[PATCH] Some follow-up replmd clean-ups and flappy test fix

Tim Beale timbeale at catalyst.net.nz
Thu Nov 22 00:12:28 UTC 2018


Attached are some follow-up patches to the recent replmd changes:

- The getnc_exop test_link_utdv_hwm test started flapping recently. It
turns out the flappiness was unrelated to any of the recent DRS changes,
but I thought I'd better check. I've fixed the flappiness anyway.
- We can prevent replmd_process_linked_attribute() from messing with the
msg (thus invalidating pointers to msg->elements[]) by just not passing
it the msg (turns out it's not really needed).
- Tidied up replmd_replicated_apply_isDeleted() further by refactoring
out the early-return logic and getting rid of unnecessary indent.

CI pass: https://gitlab.com/samba-team/devel/samba/pipelines/37454488

Merge request: https://gitlab.com/samba-team/samba/merge_requests/109

Review appreciated. Thanks.


-------------- next part --------------
From 927ebca98bffad5a79080f8ca10577efbf10ab10 Mon Sep 17 00:00:00 2001
From: Tim Beale <timbeale at catalyst.net.nz>
Date: Tue, 20 Nov 2018 17:15:41 +1300
Subject: [PATCH 1/5] tests: Add better error for DRS tests

We've got a flappy test hitting this assertion failure, but we can't
tell why it's failing intermittently (probably because we're bumping the
RID-Set, but there's no way to confirm this).

Add some extra debug info if the test assertion fails.

Signed-off-by: Tim Beale <timbeale at catalyst.net.nz>
---
 source4/torture/drs/python/drs_base.py | 6 +++---
 1 file changed, 3 insertions(+), 3 deletions(-)
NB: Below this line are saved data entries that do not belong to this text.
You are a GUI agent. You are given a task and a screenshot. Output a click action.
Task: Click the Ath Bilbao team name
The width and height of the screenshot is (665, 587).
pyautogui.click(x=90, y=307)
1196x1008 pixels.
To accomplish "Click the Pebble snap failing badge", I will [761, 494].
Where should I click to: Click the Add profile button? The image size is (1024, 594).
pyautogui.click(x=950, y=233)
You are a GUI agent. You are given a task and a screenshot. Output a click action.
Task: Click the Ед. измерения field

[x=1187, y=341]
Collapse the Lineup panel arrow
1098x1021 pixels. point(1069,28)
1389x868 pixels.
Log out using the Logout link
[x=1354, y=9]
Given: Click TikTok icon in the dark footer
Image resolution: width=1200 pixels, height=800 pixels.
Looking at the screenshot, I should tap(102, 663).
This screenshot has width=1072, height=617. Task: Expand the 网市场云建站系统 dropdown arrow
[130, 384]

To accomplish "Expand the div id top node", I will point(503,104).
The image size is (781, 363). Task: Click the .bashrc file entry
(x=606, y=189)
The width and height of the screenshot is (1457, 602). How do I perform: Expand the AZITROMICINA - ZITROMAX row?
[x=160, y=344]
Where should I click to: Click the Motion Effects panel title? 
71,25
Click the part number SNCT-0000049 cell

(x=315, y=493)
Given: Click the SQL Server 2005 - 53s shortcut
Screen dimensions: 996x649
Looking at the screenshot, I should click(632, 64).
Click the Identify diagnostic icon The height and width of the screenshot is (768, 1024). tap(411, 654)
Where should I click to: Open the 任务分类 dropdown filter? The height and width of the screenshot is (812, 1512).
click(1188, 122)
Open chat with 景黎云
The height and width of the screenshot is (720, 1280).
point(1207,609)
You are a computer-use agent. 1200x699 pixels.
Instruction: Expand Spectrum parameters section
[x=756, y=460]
diff --git a/source4/torture/drs/python/drs_base.py b/source4/torture/drs/python/drs_base.py
index 2e8598d..77abd43 100644
--- a/source4/torture/drs/python/drs_base.py
+++ b/source4/torture/drs/python/drs_base.py
@@ -384,15 +384,15 @@ class DrsBaseTestCase(SambaToolCmdTest):
         """
         Check that a ctr6 matches the specified parameters.
         """
-        self.assertEqual(ctr6.object_count, len(expected_dns))
+        ctr6_dns = self._get_ctr6_dn_list(ctr6)
+        self.assertEqual(ctr6.object_count, len(expected_dns),
+                         "Received unexpected objects (%s)" % ctr6_dns)
         self.assertEqual(ctr6.linked_attributes_count, len(expected_links))
         self.assertEqual(ctr6.more_data, more_data)
         self.assertEqual(ctr6.nc_object_count, nc_object_count)
         self.assertEqual(ctr6.nc_linked_attributes_count, nc_linked_attributes_count)
         self.assertEqual(ctr6.drs_error[0], drs_error)
 
-        ctr6_dns = self._get_ctr6_dn_list(ctr6)
-
         i = 0
         for dn in expected_dns:
             # Expect them back in the exact same order as specified.
-- 
2.7.4


From 99529f370fb7d8ce5697f6cb3ab8bc857babbe18 Mon Sep 17 00:00:00 2001
From: Tim Beale <timbeale at catalyst.net.nz>
Date: Tue, 20 Nov 2018 17:30:37 +1300
Subject: [PATCH 2/5] tests: Fix flappiness in DRS tests due to RID Set
 changing

The test_link_utdv_hwm test case in getnc_exop has started getting
slightly flappy (8 failures in the last 2 weeks). The problem is the
test case creates a new computer, which can occasionally result in a new
RID pool being allocated.

The problem can be reproduced by running the test case repeatedly (it
usually fails after ~250 times).

This patch updates the _check_ctr6() assertion to filter out the 'CN=RID
Set' object, if it happens to be present.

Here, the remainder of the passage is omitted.